Plus, something fishy in mining and spirits at the farmer’s market

B.C’s time to shine—again
For the first time in 10 years, B.C. will lead Canada in economic growth in 2015, according to the BMO Blue Book released Monday by BMO Capital Markets Economics and BMO Commercial Banking. B.C.’s resource base is diverse (natural gas, base metals, forestry and little direct exposure to oil), while exports and manufacturing should benefit from the powerful combination of sturdy U.S. demand and a weaker Canadian dollar. And B.C. real estate just gets hotter. Residential property sales across the province were the highest in more than five years in February, according to BMO. In Metro Vancouver, April sales increased 2.9% over March, a whopping 37% over April 2014 and 29.3% above the 10-year average, according to the Real Estate Board of Greater Vancouver. With listings down 19.8% compared to April 2014 and demand strong, the composite benchmark price for all residential properties in Metro Vancouver is up 8.5%—12.5% for detached properties—in the past year.

Spillover effects
Alaska is worried about B.C. mines operating in shared watersheds and the potential effect on salmon, especially since Imperial Metals’ Mount Polley tailings dam spill last summer.

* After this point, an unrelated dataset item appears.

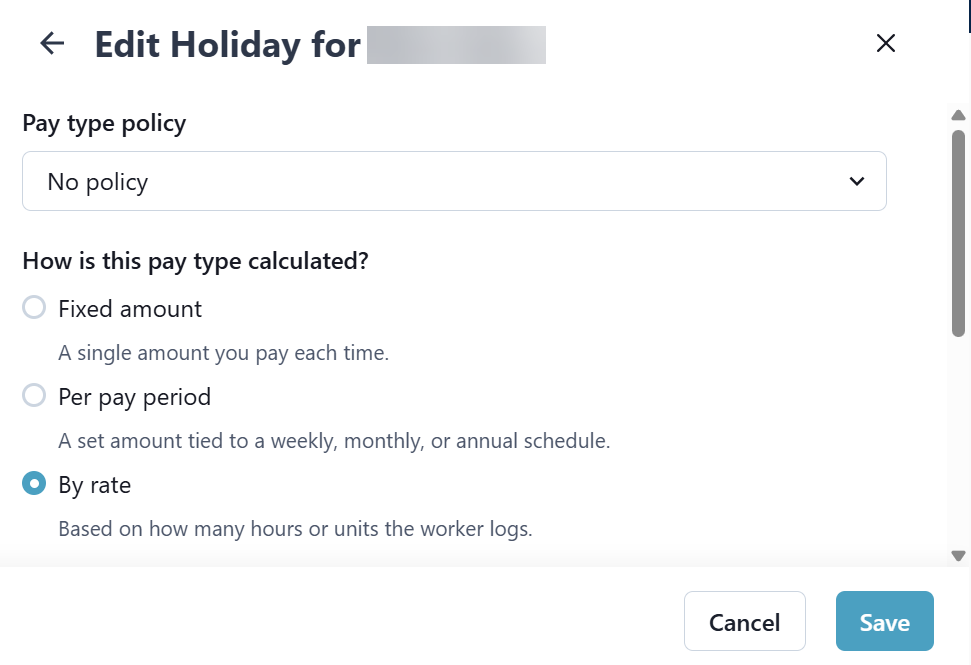This screenshot has height=665, width=971.
Task: Click the "Based on how many hours" description
Action: pos(295,529)
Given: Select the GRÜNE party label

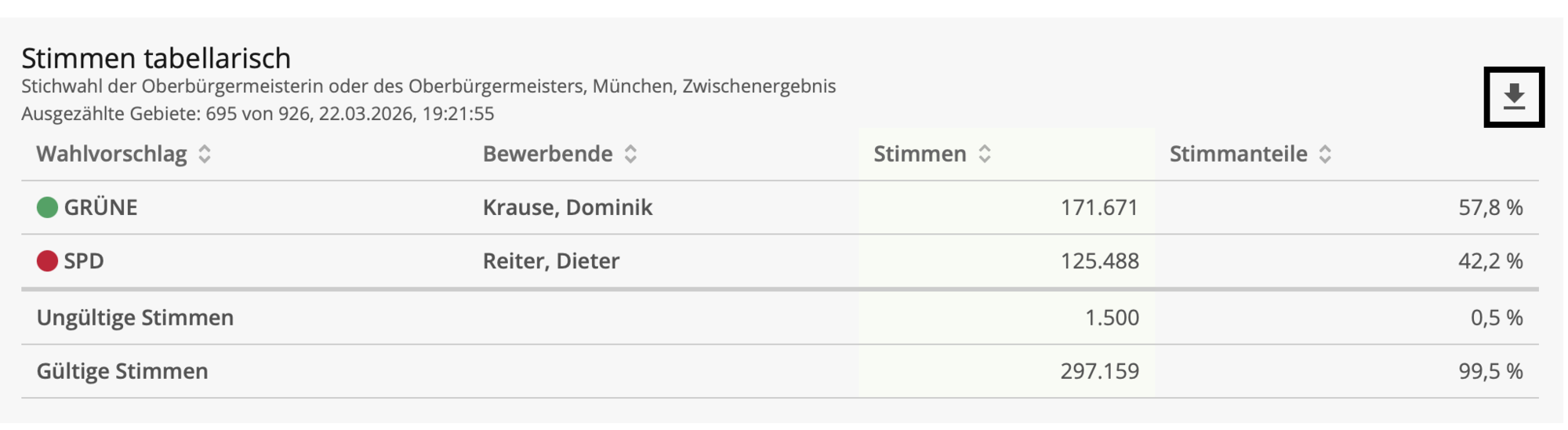Looking at the screenshot, I should [x=100, y=207].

More than a dozen aboriginal tribes want a moratorium on the development of large-scale mines along Alaska’s southeast border with B.C., plus an International Joint Commission evaluation of the province’s mining-safety practices. Now Alaskan Lieutenant Governor Byron Mallott is taking the direct approach, visiting B.C. May 4-6 to meet with various provincial ministries in Victoria and to attend the Vancouver Board of Trade’s annual luncheon for BC Mining Week

It’s been a long time coming, but the number of places to buy liquor in B.C. is slowly expanding. On the weekend, Kelowna’s Urban Distilleries was the first producer to take advantage of the Kelowna Farmers’ and Crafters’ Market’s new policy allowing locally produced wine, beer and spirits to be sold. Last month, Surrey’s South Point Save-On-Foods was the province’s first grocery store to sell wine under B.C.’s new liquor laws.